» Passage to read:
____________
Covid-19 and the implications for the security sector: what happened and what has been and is being learned?

  • 83% of respondents felt that overall security had performed well in the crisis.
  • 74% agreed or strongly agreed that security professionals have developed new skill sets that will be invaluable going forward.
  • 59% felt that security would retain a greater priority than held previously due to fear of future pandemics.
  • 55% indicated that there are other service functions that stood out more for their achievements than security did during the pandemic.
  • There was concern about increases in crime and risk and other challenges such as managing the mental health of workers.
  • Opportunities were apparent – a majority of respondents thought demand would increase for some services such as remote monitoring and mobile patrols and for technology such as CCTV and access control.
  • 65% felt the pandemic may hasten a shift to more technology and less personnel.
  • 69% thought it was right to expect marked improvements and innovation in security from now on.
  • 75% felt that despite good intentions, the financial constraints that are likely to follow the pandemic will undermine any progress made.

The aim of the work was to better understand what has been learned in responding to the Covid-19 pandemic – the challenges, successes and failings. The report examines the views of security professionals including those working in sectors deemed ‘essential’, collected via a survey and in depth interviews.

The report identifies that there are positives that have emerged within very challenging circumstances – security has performed well, adapted, been flexible, learnt new skills, and has been recognised as ‘essential’. Just as there are concerns about cutbacks and new risks, there are also opportunities to innovate, to show how things can be done differently, to show that security can step up to emerging issues. Demand for some types of security is thought likely to increase. But the traditional issues faced by security remain. The status of security may have increased during the pandemic, but not necessarily in comparison with other functions. And the successes and appreciation for security may start to fade when we enter a new normal. It is crucial that the sector is effective in communicating that the value of security is not just in responding to a crisis.

Professor Martin Gill who led the research noted:
‘As we emerge from the pandemic there will be many challenges – financial uncertainty, new ways of works, potential changes in crime and security risks. Our sample though also pointed to new opportunities. Some were positive about what next, others less so, their words should be heeded.’
____________
» Exercise description: Could you rewrite everything in the security survey text from "Covid-19 and the" down to "of future pandemics.", putting "participants" wherever "respondents" appears? You won't need the records.
____________
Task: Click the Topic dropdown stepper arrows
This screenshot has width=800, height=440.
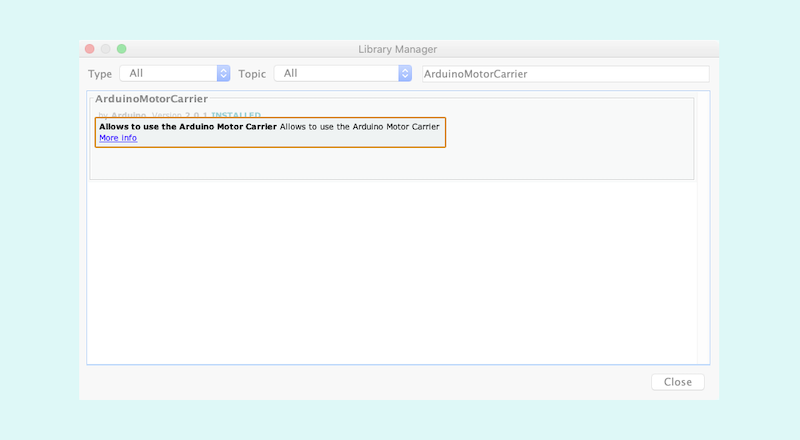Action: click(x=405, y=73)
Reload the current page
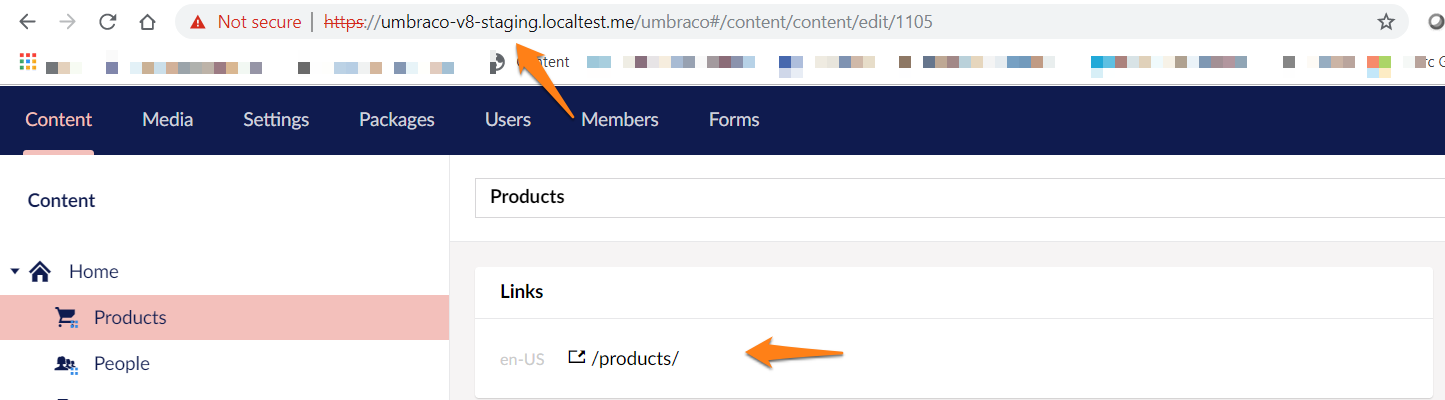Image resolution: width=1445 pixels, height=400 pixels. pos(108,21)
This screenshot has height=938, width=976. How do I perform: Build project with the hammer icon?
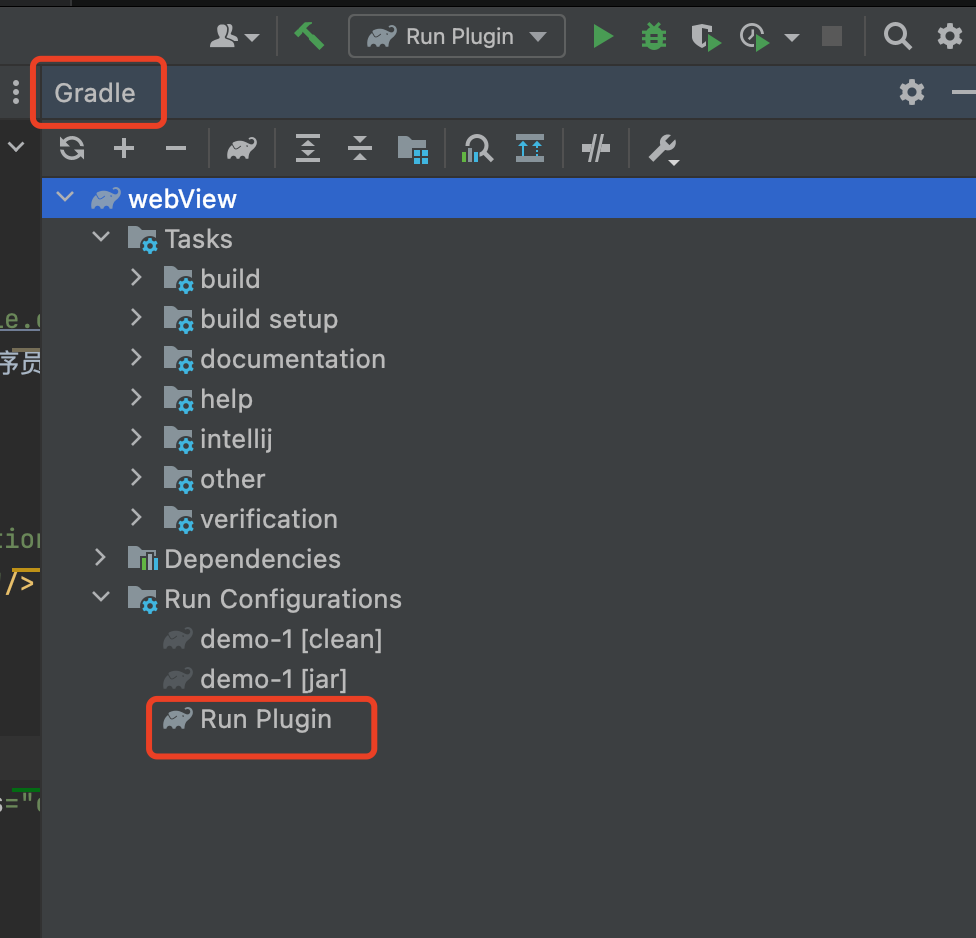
____________
» Exercise answer:
Covid-19 and the implications for the security sector: what happened and what has been and is being learned?

  • 83% of participants felt that overall security had performed well in the crisis.
  • 74% agreed or strongly agreed that security professionals have developed new skill sets that will be invaluable going forward.
  • 59% felt that security would retain a greater priority than held previously due to fear of future pandemics.